## [WHAT IS BEING ASKED]
Let the line containing "This screenshot has height=501, width=941." serve as the first line of the answer and the final line of the entries as its last, with every line between copied exactly.

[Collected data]
- - -

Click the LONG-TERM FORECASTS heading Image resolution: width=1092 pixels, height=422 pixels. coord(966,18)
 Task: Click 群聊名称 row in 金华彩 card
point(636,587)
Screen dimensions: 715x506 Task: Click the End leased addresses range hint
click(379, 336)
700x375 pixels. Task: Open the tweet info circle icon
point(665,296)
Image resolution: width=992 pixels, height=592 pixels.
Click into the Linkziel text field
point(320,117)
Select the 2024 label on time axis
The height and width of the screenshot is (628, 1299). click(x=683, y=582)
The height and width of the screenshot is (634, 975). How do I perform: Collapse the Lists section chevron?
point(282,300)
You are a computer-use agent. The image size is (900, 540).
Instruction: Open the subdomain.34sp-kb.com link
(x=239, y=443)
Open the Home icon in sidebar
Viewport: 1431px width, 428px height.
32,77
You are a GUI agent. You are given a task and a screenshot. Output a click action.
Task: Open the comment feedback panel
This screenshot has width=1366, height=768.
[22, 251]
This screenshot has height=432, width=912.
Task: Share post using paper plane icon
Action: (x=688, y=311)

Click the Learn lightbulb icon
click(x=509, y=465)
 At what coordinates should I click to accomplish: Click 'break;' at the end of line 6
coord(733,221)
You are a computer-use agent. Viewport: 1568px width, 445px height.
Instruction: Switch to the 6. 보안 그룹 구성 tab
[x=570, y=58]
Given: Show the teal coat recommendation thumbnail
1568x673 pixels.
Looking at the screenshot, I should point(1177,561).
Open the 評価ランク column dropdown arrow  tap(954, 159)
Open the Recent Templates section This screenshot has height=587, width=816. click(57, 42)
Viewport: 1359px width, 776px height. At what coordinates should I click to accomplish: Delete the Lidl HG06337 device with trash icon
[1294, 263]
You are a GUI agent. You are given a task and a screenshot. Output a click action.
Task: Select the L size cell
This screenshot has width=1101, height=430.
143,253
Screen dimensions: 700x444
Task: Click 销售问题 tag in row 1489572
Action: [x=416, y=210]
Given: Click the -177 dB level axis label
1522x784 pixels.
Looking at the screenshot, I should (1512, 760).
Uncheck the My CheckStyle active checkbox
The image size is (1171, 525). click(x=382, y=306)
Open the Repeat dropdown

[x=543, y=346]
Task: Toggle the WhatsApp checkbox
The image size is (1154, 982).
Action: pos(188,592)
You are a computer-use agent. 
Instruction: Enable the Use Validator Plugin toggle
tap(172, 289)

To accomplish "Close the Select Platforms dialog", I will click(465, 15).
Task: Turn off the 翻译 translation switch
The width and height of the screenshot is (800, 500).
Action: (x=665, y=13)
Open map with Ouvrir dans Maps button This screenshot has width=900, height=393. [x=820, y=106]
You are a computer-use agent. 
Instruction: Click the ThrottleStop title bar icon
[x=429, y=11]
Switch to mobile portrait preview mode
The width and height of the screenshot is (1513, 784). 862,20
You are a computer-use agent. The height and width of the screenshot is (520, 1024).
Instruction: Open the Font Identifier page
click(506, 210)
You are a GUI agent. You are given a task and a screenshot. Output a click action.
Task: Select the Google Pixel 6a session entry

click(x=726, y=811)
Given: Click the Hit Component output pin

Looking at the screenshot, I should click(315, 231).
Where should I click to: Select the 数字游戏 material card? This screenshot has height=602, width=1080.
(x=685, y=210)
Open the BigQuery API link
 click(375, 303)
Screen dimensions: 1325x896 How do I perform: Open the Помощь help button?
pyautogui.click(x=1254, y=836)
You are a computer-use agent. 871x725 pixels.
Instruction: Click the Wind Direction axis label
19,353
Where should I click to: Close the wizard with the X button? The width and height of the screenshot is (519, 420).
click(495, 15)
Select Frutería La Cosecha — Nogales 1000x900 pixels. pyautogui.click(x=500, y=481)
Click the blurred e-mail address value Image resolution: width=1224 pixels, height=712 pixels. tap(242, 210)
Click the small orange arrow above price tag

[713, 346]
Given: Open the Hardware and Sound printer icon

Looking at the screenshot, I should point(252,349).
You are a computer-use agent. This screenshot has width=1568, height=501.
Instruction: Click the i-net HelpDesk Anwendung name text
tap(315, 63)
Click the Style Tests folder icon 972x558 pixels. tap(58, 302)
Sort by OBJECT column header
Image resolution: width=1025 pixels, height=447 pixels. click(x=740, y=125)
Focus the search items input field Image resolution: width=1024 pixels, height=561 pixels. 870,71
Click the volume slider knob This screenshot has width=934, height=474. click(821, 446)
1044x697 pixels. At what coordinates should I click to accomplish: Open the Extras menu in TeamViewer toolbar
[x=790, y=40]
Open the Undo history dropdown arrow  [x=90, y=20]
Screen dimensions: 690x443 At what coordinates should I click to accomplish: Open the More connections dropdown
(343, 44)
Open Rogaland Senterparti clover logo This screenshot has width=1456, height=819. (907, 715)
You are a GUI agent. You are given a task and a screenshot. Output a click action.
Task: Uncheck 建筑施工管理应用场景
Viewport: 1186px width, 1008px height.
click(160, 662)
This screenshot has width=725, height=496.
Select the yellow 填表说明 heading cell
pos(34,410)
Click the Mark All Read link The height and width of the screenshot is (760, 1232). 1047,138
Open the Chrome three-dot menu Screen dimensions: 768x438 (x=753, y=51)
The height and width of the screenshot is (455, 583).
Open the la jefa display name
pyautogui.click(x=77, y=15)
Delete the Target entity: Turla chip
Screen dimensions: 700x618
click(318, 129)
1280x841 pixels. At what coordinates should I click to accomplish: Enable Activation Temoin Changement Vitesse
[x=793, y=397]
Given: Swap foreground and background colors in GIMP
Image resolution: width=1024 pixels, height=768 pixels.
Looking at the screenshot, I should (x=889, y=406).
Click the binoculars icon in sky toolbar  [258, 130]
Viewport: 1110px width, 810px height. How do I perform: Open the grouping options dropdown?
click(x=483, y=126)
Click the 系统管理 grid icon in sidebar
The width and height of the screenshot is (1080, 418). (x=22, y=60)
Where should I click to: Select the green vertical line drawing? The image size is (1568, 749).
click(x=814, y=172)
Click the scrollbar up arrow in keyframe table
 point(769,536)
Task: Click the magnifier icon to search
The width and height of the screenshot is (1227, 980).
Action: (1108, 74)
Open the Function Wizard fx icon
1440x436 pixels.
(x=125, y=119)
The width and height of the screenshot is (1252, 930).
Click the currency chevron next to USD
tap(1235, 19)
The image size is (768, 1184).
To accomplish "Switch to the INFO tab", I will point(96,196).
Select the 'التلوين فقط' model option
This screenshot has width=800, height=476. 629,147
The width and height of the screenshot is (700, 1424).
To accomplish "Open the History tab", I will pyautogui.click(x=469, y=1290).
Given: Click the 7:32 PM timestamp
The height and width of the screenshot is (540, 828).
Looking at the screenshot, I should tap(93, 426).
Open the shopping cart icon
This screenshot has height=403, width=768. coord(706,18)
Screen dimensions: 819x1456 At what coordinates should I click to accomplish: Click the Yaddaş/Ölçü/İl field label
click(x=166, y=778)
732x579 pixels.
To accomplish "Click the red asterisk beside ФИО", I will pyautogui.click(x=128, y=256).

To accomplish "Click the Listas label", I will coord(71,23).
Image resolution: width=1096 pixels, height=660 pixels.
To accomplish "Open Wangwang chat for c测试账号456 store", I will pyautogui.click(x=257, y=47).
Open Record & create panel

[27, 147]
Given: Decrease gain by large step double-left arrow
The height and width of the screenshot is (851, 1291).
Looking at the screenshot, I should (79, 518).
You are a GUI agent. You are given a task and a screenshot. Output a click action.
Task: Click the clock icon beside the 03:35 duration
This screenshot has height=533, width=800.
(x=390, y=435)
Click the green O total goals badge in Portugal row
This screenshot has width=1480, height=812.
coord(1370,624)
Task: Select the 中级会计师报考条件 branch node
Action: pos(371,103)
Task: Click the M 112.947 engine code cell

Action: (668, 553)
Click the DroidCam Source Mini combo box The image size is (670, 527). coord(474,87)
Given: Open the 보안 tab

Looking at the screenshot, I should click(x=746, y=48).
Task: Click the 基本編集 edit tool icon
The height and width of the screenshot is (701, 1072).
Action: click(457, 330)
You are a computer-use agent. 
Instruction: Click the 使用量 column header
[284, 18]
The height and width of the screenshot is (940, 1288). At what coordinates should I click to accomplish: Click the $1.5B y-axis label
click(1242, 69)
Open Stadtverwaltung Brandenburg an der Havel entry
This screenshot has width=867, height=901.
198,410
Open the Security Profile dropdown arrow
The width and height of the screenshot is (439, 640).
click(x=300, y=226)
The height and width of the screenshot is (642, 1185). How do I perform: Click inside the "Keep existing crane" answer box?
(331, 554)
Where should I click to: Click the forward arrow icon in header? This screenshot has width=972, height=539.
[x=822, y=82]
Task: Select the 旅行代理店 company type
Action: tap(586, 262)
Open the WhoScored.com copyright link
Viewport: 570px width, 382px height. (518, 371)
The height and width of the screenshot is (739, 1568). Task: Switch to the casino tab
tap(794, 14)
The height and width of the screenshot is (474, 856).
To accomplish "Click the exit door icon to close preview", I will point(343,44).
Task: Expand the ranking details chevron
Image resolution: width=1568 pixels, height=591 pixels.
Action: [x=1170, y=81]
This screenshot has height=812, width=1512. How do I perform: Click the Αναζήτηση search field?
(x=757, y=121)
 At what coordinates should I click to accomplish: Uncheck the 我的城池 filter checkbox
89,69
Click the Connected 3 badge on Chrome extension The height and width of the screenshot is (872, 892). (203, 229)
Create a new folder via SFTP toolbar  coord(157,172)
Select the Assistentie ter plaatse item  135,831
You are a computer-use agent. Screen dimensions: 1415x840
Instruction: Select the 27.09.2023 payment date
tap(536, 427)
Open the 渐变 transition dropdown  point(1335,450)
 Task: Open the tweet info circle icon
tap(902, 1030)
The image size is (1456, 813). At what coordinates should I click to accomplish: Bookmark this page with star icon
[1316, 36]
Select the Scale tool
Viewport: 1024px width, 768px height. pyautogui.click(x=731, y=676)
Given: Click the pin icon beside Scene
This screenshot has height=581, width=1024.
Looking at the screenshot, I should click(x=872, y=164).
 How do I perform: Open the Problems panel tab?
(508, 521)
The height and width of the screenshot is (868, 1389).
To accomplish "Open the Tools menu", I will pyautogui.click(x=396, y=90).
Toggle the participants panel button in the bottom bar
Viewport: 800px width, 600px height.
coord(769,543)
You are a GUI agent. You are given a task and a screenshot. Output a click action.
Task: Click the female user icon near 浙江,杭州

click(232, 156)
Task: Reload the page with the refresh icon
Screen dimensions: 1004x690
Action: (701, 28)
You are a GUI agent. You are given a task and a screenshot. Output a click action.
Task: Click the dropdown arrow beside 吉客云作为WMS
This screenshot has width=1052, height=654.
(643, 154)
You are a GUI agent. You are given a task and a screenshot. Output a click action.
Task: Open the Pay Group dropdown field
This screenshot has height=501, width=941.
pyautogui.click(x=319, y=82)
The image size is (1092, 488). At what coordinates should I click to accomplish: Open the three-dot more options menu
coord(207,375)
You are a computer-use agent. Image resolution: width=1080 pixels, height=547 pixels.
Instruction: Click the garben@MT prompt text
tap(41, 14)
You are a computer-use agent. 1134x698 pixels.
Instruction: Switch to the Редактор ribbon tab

- - -

## [SOLVED EXERCISE]
This screenshot has height=501, width=941.
pyautogui.click(x=319, y=82)
The image size is (1092, 488). At what coordinates should I click to accomplish: Open the three-dot more options menu
coord(207,375)
You are a computer-use agent. Image resolution: width=1080 pixels, height=547 pixels.
Instruction: Click the garben@MT prompt text
tap(41, 14)
You are a computer-use agent. 1134x698 pixels.
Instruction: Switch to the Редактор ribbon tab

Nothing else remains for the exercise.